Task requirements. Reproduce the following listing line for line, without changing anything.

** start Working data **

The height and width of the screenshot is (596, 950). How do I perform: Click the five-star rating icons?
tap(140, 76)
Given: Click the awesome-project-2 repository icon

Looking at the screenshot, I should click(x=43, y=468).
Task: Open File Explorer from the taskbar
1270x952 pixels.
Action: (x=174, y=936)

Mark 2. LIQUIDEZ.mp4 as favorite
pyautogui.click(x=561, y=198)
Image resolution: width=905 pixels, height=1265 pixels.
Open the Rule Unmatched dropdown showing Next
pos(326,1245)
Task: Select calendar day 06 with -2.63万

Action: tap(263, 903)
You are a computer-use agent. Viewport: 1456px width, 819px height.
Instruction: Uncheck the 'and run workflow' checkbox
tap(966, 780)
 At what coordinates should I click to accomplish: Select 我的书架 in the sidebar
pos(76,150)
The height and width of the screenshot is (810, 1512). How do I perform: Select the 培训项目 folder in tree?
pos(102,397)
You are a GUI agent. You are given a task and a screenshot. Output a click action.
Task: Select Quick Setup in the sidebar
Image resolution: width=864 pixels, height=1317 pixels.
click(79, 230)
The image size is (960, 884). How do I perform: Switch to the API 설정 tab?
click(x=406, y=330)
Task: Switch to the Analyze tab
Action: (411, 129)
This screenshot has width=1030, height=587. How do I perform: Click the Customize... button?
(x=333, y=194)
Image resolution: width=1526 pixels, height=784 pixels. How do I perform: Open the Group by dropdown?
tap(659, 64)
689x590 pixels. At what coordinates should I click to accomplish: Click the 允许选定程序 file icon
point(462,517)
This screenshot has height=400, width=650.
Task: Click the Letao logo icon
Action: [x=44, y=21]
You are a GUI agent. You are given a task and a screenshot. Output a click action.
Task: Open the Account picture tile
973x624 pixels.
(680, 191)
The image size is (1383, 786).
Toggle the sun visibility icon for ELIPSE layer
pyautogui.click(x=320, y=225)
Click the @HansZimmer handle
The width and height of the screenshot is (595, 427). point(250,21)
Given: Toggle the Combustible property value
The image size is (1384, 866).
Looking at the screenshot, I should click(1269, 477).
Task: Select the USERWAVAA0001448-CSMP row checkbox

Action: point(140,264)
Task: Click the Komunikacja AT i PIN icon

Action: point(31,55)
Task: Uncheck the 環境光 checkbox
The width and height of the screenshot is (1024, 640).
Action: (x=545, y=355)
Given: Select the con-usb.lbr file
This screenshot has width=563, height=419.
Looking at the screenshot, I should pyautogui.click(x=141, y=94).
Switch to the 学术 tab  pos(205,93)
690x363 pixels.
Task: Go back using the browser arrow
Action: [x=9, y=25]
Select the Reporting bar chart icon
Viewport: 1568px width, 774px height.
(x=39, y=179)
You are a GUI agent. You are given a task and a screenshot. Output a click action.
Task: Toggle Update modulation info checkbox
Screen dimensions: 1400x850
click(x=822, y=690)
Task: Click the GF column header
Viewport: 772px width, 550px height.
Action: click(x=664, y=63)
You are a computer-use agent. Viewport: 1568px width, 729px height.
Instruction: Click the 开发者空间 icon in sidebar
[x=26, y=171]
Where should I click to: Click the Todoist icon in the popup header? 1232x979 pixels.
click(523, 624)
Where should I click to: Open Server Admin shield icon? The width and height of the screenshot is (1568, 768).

** end Working data **

Solution for this problem.
The height and width of the screenshot is (596, 950). How do I perform: Click the five-star rating icons?
tap(140, 76)
Given: Click the awesome-project-2 repository icon

Looking at the screenshot, I should click(x=43, y=468).
Task: Open File Explorer from the taskbar
1270x952 pixels.
Action: (x=174, y=936)

Mark 2. LIQUIDEZ.mp4 as favorite
pyautogui.click(x=561, y=198)
Image resolution: width=905 pixels, height=1265 pixels.
Open the Rule Unmatched dropdown showing Next
pos(326,1245)
Task: Select calendar day 06 with -2.63万

Action: tap(263, 903)
You are a computer-use agent. Viewport: 1456px width, 819px height.
Instruction: Uncheck the 'and run workflow' checkbox
tap(966, 780)
 At what coordinates should I click to accomplish: Select 我的书架 in the sidebar
pos(76,150)
The height and width of the screenshot is (810, 1512). How do I perform: Select the 培训项目 folder in tree?
pos(102,397)
You are a GUI agent. You are given a task and a screenshot. Output a click action.
Task: Select Quick Setup in the sidebar
Image resolution: width=864 pixels, height=1317 pixels.
click(79, 230)
The image size is (960, 884). How do I perform: Switch to the API 설정 tab?
click(x=406, y=330)
Task: Switch to the Analyze tab
Action: (411, 129)
This screenshot has width=1030, height=587. How do I perform: Click the Customize... button?
(x=333, y=194)
Image resolution: width=1526 pixels, height=784 pixels. How do I perform: Open the Group by dropdown?
tap(659, 64)
689x590 pixels. At what coordinates should I click to accomplish: Click the 允许选定程序 file icon
point(462,517)
This screenshot has height=400, width=650.
Task: Click the Letao logo icon
Action: [x=44, y=21]
You are a GUI agent. You are given a task and a screenshot. Output a click action.
Task: Open the Account picture tile
973x624 pixels.
(680, 191)
The image size is (1383, 786).
Toggle the sun visibility icon for ELIPSE layer
pyautogui.click(x=320, y=225)
Click the @HansZimmer handle
The width and height of the screenshot is (595, 427). point(250,21)
Given: Toggle the Combustible property value
The image size is (1384, 866).
Looking at the screenshot, I should click(1269, 477).
Task: Select the USERWAVAA0001448-CSMP row checkbox

Action: point(140,264)
Task: Click the Komunikacja AT i PIN icon

Action: point(31,55)
Task: Uncheck the 環境光 checkbox
The width and height of the screenshot is (1024, 640).
Action: (x=545, y=355)
Given: Select the con-usb.lbr file
This screenshot has width=563, height=419.
Looking at the screenshot, I should pyautogui.click(x=141, y=94).
Switch to the 学术 tab  pos(205,93)
690x363 pixels.
Task: Go back using the browser arrow
Action: [x=9, y=25]
Select the Reporting bar chart icon
Viewport: 1568px width, 774px height.
(x=39, y=179)
You are a GUI agent. You are given a task and a screenshot. Output a click action.
Task: Toggle Update modulation info checkbox
Screen dimensions: 1400x850
click(x=822, y=690)
Task: Click the GF column header
Viewport: 772px width, 550px height.
Action: click(x=664, y=63)
You are a computer-use agent. Viewport: 1568px width, 729px height.
Instruction: Click the 开发者空间 icon in sidebar
[x=26, y=171]
Where should I click to: Click the Todoist icon in the popup header? 1232x979 pixels.
click(523, 624)
Where should I click to: Open Server Admin shield icon? The width and height of the screenshot is (1568, 768).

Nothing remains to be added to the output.